A new high-tech center is being built on the ruins of East Germany's Carl Zeiss, once considered the most powerful technology conglomerate in the former Soviet empire.
In its heyday, the state-owned "Kombinat" with a workforce of almost 70,000 churned out an impressive assortment of high-tech products, ranging from precision instruments and cameras to lasers and electronic components for spy satellites. It also developed the first East German 1-megabyte chip, though at a huge expense.
Today, having lost its major export markets in the former Soviet Union and East bloc, Zeiss is the target of an ambitious $2.4 billion German government plan to create a technology region out of its ruins.
But the plan, experts agree, is not without its challenges. For one, Zeiss and Co. faces stiff competition not only from the Japanese and Americans but also from other German technology giants, notably Siemens AG and Daimler-Benz AG. Nor is it clear how long the Bonn government--severely strapped for cash--will be able to subsidize the effort.
Early last year, the German Ministry for Research and Development approved a multi-billion-dollar plan to finance new technology-oriented startups and to create 15 high-tech centers in the east. Of these, the Jena high-tech park, where Zeiss was established over 100 years ago, is by far the largest and most ambitious. And for good reason: a huge reservoir of expertise remains in the area, following the loss of almost 60,000 jobs at Zeiss.

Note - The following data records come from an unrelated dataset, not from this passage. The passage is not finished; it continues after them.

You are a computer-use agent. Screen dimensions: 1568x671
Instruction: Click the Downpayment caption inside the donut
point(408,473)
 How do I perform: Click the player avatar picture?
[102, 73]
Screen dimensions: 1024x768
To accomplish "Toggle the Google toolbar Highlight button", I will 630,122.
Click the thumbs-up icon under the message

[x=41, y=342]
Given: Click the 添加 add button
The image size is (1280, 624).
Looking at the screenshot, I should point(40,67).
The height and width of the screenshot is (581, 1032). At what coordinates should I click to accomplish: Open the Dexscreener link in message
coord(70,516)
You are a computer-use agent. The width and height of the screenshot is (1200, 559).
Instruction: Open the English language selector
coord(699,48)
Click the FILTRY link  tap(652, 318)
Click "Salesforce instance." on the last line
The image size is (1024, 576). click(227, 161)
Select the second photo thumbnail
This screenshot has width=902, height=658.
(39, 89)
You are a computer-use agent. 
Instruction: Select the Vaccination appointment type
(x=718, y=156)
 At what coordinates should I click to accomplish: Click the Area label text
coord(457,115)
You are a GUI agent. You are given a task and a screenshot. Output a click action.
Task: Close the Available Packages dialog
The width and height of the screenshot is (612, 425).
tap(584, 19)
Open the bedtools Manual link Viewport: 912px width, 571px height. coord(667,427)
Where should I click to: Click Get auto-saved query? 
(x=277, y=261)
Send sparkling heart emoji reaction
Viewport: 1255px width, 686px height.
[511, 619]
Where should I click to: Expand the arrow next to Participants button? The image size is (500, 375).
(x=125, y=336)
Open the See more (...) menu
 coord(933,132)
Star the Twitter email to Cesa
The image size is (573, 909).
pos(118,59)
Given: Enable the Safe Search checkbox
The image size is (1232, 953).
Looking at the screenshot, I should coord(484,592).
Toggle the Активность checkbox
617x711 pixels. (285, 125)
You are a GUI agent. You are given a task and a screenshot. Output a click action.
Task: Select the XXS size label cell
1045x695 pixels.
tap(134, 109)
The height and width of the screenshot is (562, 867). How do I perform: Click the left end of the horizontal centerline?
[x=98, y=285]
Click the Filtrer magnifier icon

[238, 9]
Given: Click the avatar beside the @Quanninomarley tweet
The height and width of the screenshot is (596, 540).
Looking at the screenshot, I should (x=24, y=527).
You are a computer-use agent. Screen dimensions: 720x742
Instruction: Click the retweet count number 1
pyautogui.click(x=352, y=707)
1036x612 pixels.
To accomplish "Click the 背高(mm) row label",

After the Second World War, Zeiss was broken up into two halves. Worried about growing Soviet intervention in the region, the U.S. government enlisted 127 top Zeiss scientists and managers from Jena to relocate in Oberkochen near Stuttgart, where they were asked to establish a western counterpart. From that day in June 1945, until the fall of the Iron Curtain in November 1989, Zeiss east and west were engaged in a bitter battle to determine which was the rightful heir.
That contest is now ended. Both sides have compromised on the use of the name by roughly dividing markets between east and west and by dropping overlapping production. Zeiss Oberkochen, which has a 51 percent stake in Zeiss Jena, has been quick to restructure its eastern half, focusing on traditional product lines and cutting the workforce to around 3,000.
The thousands of well trained "Zeissianer" and the numerous plants shed from this major restructuring form the basis of the Jena high-tech center. One of the first enterprises to rise from the remains of the former East German Zeiss Kombinat is Jenoptik GmbH, which was launched last November. Still fully owned by the state of Thuringen, Jenoptik will eventually be privatized. The company controls 49 percent of Zeiss Jena.
If it succeeds, Jenoptik would help rejuvenate the region and show that former East Germany industry can be fertile ground for launching globally competitive companies.
A major force behind the technology drive in Jena is Lothar Spaeth, the outspoken former prime minister of Baden-Wuerttemberg. In less than two years, the business-minded politician has been instrumental in creating over 130 small and medium-sized technology companies, including Jenoptik, in forming several joint ventures, notably with Deutsche Aerospace AG (Dasa) and Rheinmetall AG, and in attracting significant direct investment from the west.